- Born: Georges Bessis 1947 (age 77–78)
- Nationality: French
- Area(s): artist, writer
- Pseudonym(s): Tideli, Nisseman
- Notable works: Le Lama Blanc Juan Solo Péma Ling

= Georges Bess =

French comic creator

Georges Bess (born 1947) is a comics artist and comic book creator, best known for his collaborations with Alejandro Jodorowsky.

==Biography==
Early in his career Bess moved to Sweden in 1970 where he lived for a period, illustrating for publications such as the Swedish Mad magazine sometimes under pseudonyms. During the period 1976 to 1988, Bess productively provided artwork for the serial publication The Phantom distributed by Scandinavian publishers of the popular periodical.

Leela et Krishna (2000) by Layla and Georges Bess.

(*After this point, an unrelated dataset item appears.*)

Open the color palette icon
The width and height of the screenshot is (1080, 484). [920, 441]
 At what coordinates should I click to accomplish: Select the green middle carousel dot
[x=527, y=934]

Upon meeting Alexandro Jodorowsky in 1986, Bess began the Franco-Belgian comics phase of his career, and the two formed a productive partnership. Their collaboration began with the fairy tale-themed Les jumeaux magiques (The Magical Twins) for the Franco-Belgian comics magazine Le Journal de Mickey, published as album by Hachette. Bess and Jodorowsky went on to publish a large body of work for publisher Les Humanoïdes Associés for more than a decade. Initially they produced the Tibetan series Lama Blanc, on a subject that had occupied Bess since earlier travels. Their next collaboration was a revival of the series Anibal Cinq previously drawn by Manuel Moro in the 1960s, featuring an android secret agent. Their final project was the violent outlaw series Juan Solo.

Leaving the creative partnership for the opportunity to pursue his own stories, Bess published Escondida in 1998, taking his work in new directions. In 1999 Bess joined Milo Manara and Claire Wendling to illustrate the second tome of Pierre Louÿs' erotic Aphrodite issued in three volumes.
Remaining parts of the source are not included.